Sometimes I start to write a post days, or even weeks before it gets published to the site. Sometimes I’ll just type in a title for the post as a quick note to myself, reminding me what I wanted the post to be about. If it’s any indication as to what’s been on my mind, the draft title for this post has been “crushing loneliness bullshit”.

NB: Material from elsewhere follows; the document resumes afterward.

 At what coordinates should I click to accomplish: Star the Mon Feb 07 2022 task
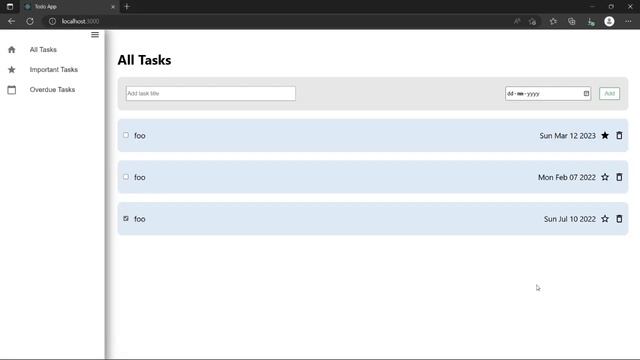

Anyway, I don’t think I’ve adjusted to this new stage of my life. This post-relationship, post-family stage. I’m just not over it. I constantly feel lonely, guilty, and just all types of salty. I suppose the holiday season has worked to exaggerate these feelings. Darwin won’t be sleeping over with me on Christmas Eve, we won’t be waking up together on Christmas morning, and I have no Christmas tree to put his gifts under. Sure, I’ll get to see him that day, but it’s ruined. It’s just ruined. It isn’t the way it should be, and it really hurts. I imagine I’ll spend most of the day alone, playing my imaginary PS3 (that I’ve actually been considering trying to steal from a store), and I’ll probably have Christmas dinner by myself at a Chinese restaurant or huddled up with a Wawa grilled chicken sandwich as I wait for this fucked up year to end.
I feel pulled in so many directions. There’s pressure to do the right thing, when I have absolutely no clue what the right thing is. I thought I did the right thing already, so why doesn’t it feel better? Why don’t I feel satisfied or relieved as if a huge weight had been lifted? This sucks.